Problem description
Once the line holding "Open the MatCap Red Wax material swatch" is found in the entries below, restate it and each line after it word for word, with no pictures.

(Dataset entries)
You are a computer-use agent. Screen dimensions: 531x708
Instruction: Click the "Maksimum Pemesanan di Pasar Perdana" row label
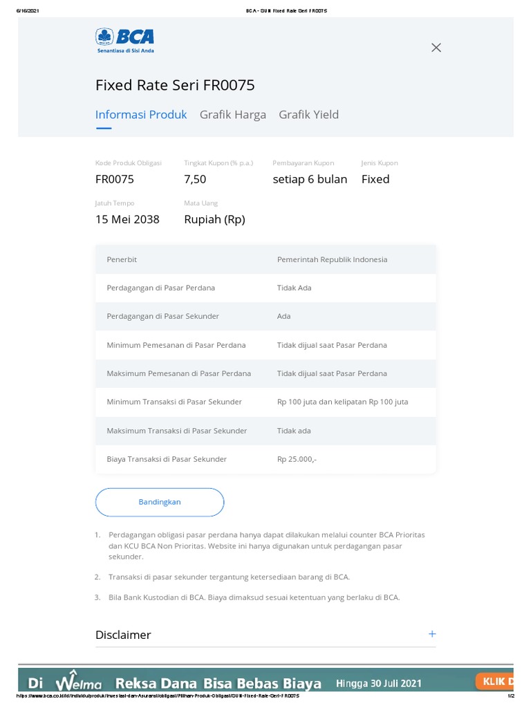coord(178,373)
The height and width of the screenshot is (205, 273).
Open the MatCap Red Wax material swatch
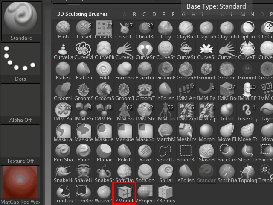[x=20, y=185]
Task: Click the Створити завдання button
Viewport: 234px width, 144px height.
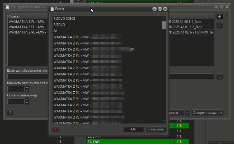Action: point(207,113)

Response
Open the MatCap Red Wax material swatch
[x=20, y=185]
Task: Click the Створити завдання button
Viewport: 234px width, 144px height.
Action: point(207,113)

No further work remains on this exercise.